Harald Schultze, Fraktionsvorsitzender der CDU, erinnerte daran, dass die SPD und die FWG eine neue Streitkultur angekündigt haben. Vor diesem Hintergrund bat er darum an, den Antrag von SPD und FWG im Ausschuss für Bau, Planung und Umwelt zu verweisen, um ihn inhaltlich beraten zu können. Die CDU habe Sponsoren gefunden, die an der Gestaltung des Geländes mitwirken wollen. Der Bau des Wanderweges werde finanziell gefördert. Ein Hochzeitswald werde auch von SPD und FWG unterstützt.

Schultze erinnerte an die Unterschriftensammlung von Eltern für die Gestaltung des Geländes. Das Freizeitgelände sei ein weicher Standortfaktor und sei damit ein Beitrag zur Wirtschaftsförderung.

 

Norbert Brinkmann, Vorsitzender FDP-Fraktion, sprach sich vor dem Hintergrund der Haushaltssituation nur für eine kurze Verpachtungsdauer aus. Die FDP halte an dem Ziel der Entwicklung des Gelände für Freizeitzwecke fest. Hans Greulich (FDP) sprach sich ebenfalls für eine Verweisung an den Ausschuss aus. Die Ratsmehrheit von SPD und FWG solle nicht mit Gewalt eine Entscheidung durchbringen.

 

Bürgermeister Dr. Andreas J. Wulf wies vor der Abstimmung darauf hin, dass der Antrag so nicht umsetzbar sei. Es sei noch nicht beschlossen, welche Flächen als Reserveflächen für eine eventuelle Friedhofserweiterung anzusehen sind. Außerdem sei es nicht zweckmäßig, dass die Friedhofserweiterungsflächen nicht an einen Landwirt verpachtet werden sollen. Bisher hat ein Landwirt diese Flächen gemäht. Zukünftig müsste das dann der Bauhof machen, was mit neuen Kosten für die Gemeinde verbunden wäre. Diese Bedenken wurden nicht aufgegriffen. Allerdings wurde der Ausschuss für öffentliche Einrichtungen vom Rat beauftragt, über die Friedhofserweiterungsflächen zu beschließen.

 

Neben CDU- und FDP-Fraktion schlug auch der Bürgermeister vor, den Antrag von SPD und FWG in den Ausschuss für Bau, Planung und Umwelt zur Beratung zu verweisen. Wie zuvor Harald Schultze wies Dr. Wulf darauf hin, dass Teile des Konzepts für das Römertagegelände noch vor einem halben Jahr den Zuspruch von SPD und FWG-Fraktion gefunden hätten. Jürgen Czolbe (FWG) hatte ausdrücklich die Planungen für den Wanderweg, die Bänke und die Obstwiesen befürwortet.

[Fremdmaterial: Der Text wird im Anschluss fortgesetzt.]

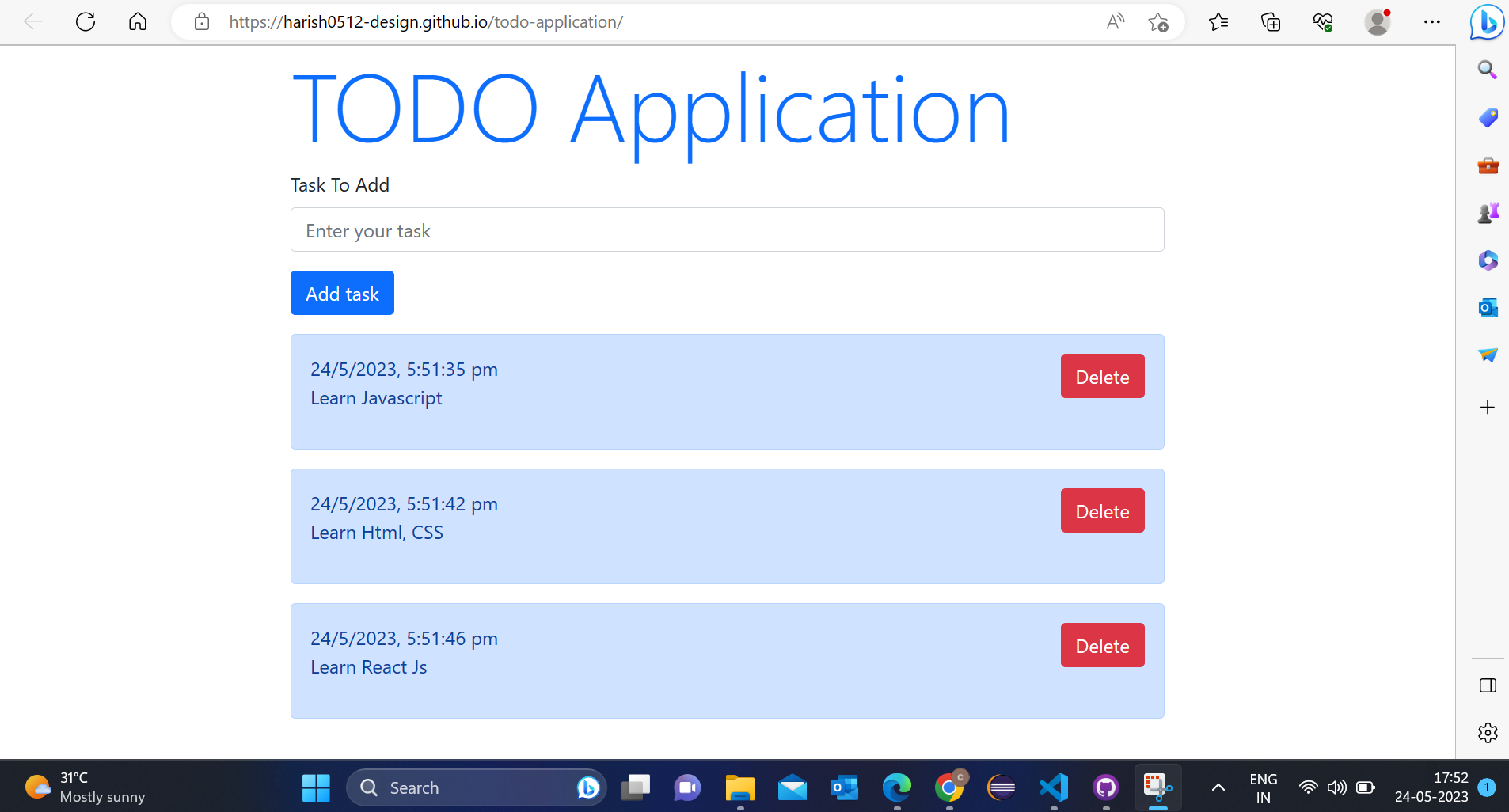
Task: Open the browser Settings and more menu
Action: pos(1431,22)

Der Bürgermeister bestätigte, dass es Privatpersonen gäbe, die der Gemeinde Bänke schenken wollten. Die Verlegung des Wanderweges Nr. 11 von der Haustenbecker Straße über das Römertagegelände werde voraussichtlich vom Land NRW finanziell gefördert. Die Gemeinde sollte kein Geld, dass das Land ihr schenken will, ausschlagen.

 

Es sei daher zweckmäßig, so Dr. Wulf, im Ausschuss für Bau, Planung und Umwelt darüber zu beraten, ob nicht doch die Teile des Konzeptes, die die Gemeinde kaum Geld kosten, umgesetzt werden sollen. Das sei auch ein Beitrag zur Förderung des Tourismus, den alle Fraktionen noch im Wahlkampf wollten.

 

SPD und FWG ließen sich aber nicht auf den Wunsch auf Verweisung in den Ausschuss ein. Über das Thema Römertagelände sei lange genug geredet worden, sagte Heinrich-Georg Schneider (SPD). Jürgen Czolbe, Fraktionsvorsitzender der FWG, sagte, es bestehe Handlungsbedarf. Der Rat müsse einschreiten, denn die Planungen seien weit fortgeschritten. Auch die Zusicherung des Bürgermeisters, bis zur Sitzung des Ausschusses keine Maßnahmen umzusetzen, brachte keine Veränderung mehr.

 

Der Bürgermeister fragte abschließend, ob er die Fördergelder, die die Gemeinde demnächst erhalte, zurückweisen soll. Und ob er die Bänke, die Privatpersonen der Gemeinde schenken wollen, nicht annehmen soll. Die Frage wurde von Jürgen Czolbe und Heinrich-Georg Schneider mit „Ja" beantwortet.